### Your goal:
Once every line below with "Given" has been counted, state the total and nothing else.
——————————
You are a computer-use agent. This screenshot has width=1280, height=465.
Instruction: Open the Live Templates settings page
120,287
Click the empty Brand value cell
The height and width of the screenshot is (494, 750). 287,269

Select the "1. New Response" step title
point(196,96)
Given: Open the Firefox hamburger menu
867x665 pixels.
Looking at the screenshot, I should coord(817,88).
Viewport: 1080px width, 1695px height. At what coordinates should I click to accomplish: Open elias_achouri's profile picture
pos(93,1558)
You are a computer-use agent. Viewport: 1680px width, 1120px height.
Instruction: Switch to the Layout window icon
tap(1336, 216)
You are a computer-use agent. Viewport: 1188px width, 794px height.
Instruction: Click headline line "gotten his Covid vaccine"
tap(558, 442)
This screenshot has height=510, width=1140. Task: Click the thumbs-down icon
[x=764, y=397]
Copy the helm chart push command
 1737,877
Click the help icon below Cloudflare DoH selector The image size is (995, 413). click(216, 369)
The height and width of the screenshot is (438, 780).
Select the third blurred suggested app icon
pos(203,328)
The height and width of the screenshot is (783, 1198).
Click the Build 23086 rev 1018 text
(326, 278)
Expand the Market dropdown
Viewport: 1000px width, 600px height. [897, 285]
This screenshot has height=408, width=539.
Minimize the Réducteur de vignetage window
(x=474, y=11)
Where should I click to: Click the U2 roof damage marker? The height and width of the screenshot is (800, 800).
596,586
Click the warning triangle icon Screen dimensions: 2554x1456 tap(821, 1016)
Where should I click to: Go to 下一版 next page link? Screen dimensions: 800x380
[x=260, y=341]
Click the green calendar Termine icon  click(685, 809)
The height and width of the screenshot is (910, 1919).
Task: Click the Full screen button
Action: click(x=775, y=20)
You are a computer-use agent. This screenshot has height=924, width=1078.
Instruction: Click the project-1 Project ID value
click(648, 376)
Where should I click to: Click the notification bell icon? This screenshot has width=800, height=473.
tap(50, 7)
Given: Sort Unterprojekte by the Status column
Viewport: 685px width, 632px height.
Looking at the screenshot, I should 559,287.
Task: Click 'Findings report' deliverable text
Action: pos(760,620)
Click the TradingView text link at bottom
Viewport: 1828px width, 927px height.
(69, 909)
——————————
### Output of the exercise:
2